Types of Networks
The earliest forms of distributed computing made use of a crude form of
networking in which the client computers wholly depended on the server's services —
including the display output and applications (Burghart). In fact, the client sends
every keystroke to the server for processing, and then the server tells the client what to display on its screen. Although the server seems to handle all the tasks, these clients — known
as terminals — handle part of the presentation layer of an application by taking care of keyboard input and display output. Terminals are widely employed in libraries as digital card catalogs and in data warehouses.
Advantages to the terminal interface system are the low maintenance and cost of the terminals. Terminals are not difficult to program, because the programmer does not need to incorporate communication routines into his program (Burghart). The terminal automatically displays whatever the server sends, whereas regular client computers need software to interpret the server's messages and then show it onscreen. However, the text-only interface limits the functionality of terminals, and may be difficult for users who prefer the mouse-driven graphical user interfaces offered by Windows and Macintosh.
Because the Internet is basically a network made up of so many networks, people can send their work out and spread it out and make other people's computers do it. How about that?

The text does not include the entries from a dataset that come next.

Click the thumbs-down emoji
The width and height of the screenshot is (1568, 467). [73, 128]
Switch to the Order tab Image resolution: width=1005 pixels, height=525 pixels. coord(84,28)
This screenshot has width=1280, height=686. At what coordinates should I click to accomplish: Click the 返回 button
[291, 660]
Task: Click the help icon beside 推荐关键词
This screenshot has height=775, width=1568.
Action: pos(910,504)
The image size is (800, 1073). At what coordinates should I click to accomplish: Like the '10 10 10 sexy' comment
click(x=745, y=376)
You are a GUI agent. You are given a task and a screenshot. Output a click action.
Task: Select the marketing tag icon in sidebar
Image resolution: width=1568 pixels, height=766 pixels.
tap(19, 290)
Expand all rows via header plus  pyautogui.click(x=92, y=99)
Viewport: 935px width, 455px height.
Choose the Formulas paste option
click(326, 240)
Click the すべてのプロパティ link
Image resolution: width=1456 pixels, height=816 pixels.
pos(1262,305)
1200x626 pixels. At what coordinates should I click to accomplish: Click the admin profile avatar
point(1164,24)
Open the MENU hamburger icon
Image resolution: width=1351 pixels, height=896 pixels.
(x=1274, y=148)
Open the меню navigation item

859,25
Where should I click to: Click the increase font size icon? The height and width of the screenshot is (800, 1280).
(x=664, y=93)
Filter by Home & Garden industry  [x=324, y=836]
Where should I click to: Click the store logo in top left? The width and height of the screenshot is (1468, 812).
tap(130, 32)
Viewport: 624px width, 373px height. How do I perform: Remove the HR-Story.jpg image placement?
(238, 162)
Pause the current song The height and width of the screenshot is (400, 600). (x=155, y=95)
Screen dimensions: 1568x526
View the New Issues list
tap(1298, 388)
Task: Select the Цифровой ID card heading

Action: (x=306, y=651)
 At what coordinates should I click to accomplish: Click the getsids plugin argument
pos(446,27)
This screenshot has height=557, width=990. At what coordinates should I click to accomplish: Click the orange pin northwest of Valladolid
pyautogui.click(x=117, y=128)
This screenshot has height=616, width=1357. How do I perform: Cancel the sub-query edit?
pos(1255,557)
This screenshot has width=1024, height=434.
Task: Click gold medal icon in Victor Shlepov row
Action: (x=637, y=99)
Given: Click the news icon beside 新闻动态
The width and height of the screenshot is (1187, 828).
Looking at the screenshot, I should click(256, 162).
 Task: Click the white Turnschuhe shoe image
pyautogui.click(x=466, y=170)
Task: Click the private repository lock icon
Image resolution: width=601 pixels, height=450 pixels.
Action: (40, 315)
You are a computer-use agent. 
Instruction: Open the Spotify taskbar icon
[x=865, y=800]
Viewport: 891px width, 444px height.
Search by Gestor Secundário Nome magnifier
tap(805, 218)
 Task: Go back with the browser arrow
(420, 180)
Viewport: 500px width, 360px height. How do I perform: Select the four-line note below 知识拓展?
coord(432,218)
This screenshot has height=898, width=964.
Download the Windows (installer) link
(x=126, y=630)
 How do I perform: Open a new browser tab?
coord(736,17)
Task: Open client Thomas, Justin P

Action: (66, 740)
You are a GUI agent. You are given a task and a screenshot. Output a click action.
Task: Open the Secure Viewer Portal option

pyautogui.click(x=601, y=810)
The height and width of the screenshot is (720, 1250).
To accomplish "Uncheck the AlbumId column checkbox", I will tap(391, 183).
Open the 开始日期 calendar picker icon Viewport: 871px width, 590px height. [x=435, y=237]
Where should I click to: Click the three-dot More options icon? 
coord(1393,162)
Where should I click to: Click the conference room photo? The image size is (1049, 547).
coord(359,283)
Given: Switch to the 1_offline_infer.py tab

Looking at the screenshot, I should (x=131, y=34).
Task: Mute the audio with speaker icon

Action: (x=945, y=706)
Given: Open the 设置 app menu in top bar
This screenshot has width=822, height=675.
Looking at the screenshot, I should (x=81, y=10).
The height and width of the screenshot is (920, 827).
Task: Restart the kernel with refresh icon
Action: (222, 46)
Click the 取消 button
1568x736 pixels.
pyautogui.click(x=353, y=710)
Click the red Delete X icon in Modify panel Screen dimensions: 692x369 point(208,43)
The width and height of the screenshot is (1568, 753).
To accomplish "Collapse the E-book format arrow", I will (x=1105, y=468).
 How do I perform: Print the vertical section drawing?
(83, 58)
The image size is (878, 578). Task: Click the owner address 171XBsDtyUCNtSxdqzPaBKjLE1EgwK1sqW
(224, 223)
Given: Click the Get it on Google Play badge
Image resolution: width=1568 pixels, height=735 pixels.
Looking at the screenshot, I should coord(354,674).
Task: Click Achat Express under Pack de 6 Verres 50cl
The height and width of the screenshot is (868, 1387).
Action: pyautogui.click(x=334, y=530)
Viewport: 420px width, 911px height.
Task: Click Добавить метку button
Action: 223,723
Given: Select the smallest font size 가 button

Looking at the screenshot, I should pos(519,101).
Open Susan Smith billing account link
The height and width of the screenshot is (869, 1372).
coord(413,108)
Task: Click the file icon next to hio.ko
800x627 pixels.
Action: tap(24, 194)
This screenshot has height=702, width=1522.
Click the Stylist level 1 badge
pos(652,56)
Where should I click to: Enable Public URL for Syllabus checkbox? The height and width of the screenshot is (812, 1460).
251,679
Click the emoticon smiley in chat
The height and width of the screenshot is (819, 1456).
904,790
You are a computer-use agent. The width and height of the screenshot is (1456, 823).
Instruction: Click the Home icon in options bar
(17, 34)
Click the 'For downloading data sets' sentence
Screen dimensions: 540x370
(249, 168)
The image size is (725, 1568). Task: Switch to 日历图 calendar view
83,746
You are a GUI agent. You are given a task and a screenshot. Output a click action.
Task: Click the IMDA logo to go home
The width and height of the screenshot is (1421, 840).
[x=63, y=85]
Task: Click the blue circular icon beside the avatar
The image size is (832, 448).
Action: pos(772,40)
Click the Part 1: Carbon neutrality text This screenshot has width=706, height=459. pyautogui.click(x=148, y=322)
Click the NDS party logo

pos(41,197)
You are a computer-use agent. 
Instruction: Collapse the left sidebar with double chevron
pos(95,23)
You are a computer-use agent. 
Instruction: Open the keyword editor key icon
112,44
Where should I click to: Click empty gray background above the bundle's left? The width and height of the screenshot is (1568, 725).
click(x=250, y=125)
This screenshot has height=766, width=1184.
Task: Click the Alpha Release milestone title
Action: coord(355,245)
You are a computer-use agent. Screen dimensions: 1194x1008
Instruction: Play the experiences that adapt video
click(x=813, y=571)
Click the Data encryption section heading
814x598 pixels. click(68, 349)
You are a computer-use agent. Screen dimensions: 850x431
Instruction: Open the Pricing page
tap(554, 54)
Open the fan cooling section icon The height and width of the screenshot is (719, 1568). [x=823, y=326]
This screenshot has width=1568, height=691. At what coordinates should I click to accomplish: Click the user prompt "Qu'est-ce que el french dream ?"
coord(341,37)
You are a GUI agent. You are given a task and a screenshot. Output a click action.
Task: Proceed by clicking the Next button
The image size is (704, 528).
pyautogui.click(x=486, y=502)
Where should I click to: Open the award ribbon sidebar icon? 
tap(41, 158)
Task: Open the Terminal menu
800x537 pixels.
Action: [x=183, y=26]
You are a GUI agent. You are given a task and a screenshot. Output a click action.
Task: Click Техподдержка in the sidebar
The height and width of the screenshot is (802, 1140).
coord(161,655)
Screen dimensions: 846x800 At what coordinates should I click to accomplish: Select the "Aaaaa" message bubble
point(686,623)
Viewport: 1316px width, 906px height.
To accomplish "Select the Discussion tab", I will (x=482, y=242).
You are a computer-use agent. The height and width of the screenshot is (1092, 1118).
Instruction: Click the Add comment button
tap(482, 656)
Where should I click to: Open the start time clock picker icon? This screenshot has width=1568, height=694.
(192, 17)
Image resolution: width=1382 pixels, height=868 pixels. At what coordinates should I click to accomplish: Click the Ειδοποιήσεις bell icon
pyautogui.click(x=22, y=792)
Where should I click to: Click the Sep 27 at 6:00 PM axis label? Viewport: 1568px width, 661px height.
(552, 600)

The Internet is essentially a server-client network (see figure 6). You may have seen Netscape or any other Internet program tell you that it is contacting a "host" or a "server" — both mean the same thing. That server is the computer you are connecting to. What makes the Internet powerful is the multitudes of servers, each with different, specialized jobs: file servers transfer files upon request, mail servers send and receive e-mail messages, newsgroup servers send and receive newsgroup messages, chat servers transfer Internet relay chat messages... there are many, many different types of servers. They all give your computer what it asks for, because they are there to serve your computer, the client.